Global Citizen Year in Ecuador

As a developing country, Ecuador faces a significant economic strain, especially in its more rural areas. It ranks as the fourth poorest country in South America with a GDP per capita at $11,036.

Global Citizen Year offers five distinct apprenticeships to its fellows, all of which revolve around social justice and complete cultural immersion. The program prides itself on providing an uncensored version of third-world interaction. This stands in contrast to its counterparts, many of which place a patronizing lens over international service.

When a fellow embarks on their mission to Ecuador, they choose between apprenticeships in agriculture, education, environmental conservation, social enterprise or social work. The duties range from working alongside the local government in efforts to protect vulnerable populations, to helping tutor English in local schools, to working in government-run elderly homes.

The following is an excerpt from Natalia Lanzoni’s June 2019 interview with the Borgen Project regarding Global Citizen Year’s unique approach.

Natalia Lanzoni’s June 2019 Interview with the Borgen Project

The Borgen Project: What were the biggest culture shocks—especially relating to the level of poverty—you faced when initially arriving in Ecuador?

Lanzoni: There was obviously a considerably less amount of wealth than the average person has in Cambridge. It kind of permeates every aspect of life, even the little things that you don’t think about what we do here. When I would buy groceries with my host-family we would buy one roll of toilet paper, because that’s what their income allows them. Here we don’t even think about it when we’re buying twenty-four rolls of toilet paper. It means that we have a surplus in our income that we can afford to spend it now. There was a lot of privileges I had that I didn’t even realize. Especially the fact that I was able to travel. The host-family told me they had never seen the ocean, which blew my mind because they were a two-hour drive away. Also, my host parents had to cross the U.S. border as illegal immigrants to find work when their son was born, because the U.S. won’t give visas if they see Ecuador in the papers. Their son lived his first ten years parentless.

The Borgen Project: Can you talk about your service experience in Ecuador?

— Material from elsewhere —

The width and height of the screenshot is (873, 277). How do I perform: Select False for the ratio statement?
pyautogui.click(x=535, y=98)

Lanzoni: For the program, we have what’s called an apprenticeship, which is basically a volunteer job in our communities. So, a lot of people are English teachers or assistants to English teachers. English is important because it is so global. The one I worked for was at a local elderly home, it was run by the government of the town which provided a place for them to hang out during the day. They would come there and do crafts and the home would feed them meals. That home also supported families that lived very rarely, that had no sources of income because they were older. And they lived really high on the mountainsides, so a lot of them didn’t even have access to clean water, or they couldn’t walk all the way to the river because it was too far. They were living in pretty extreme poverty and the organization would also make trips out to do activities with them. Also, deliver them food and supplies for their homes.

TBP: Can you explain the ways in which you believe Global Citizen Year ensures long-lasting improvement on both a personal and social level?

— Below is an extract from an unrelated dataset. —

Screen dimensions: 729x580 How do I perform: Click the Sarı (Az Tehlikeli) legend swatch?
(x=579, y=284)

Lanzoni: There are two different parts of how the organization is working to combat poverty. There’s the more obvious one which is the labor, the volunteer work that the fellows do while they’re in the country. But obviously, they’re only 18-year-old kids who don’t have a marketable skill or some niche way in which they can help the community. So I think the organization is more focused on the bigger picture, which is educating the leaders of tomorrow and inspiring young kids who are about to go off to college to involve themselves in social work. People don’t really think about going to college to work for a nonprofit combating poverty that often, so this is a way to expose young kids to those types of fields and to hopefully educates them in ways that they know will tangibly help that community down the line.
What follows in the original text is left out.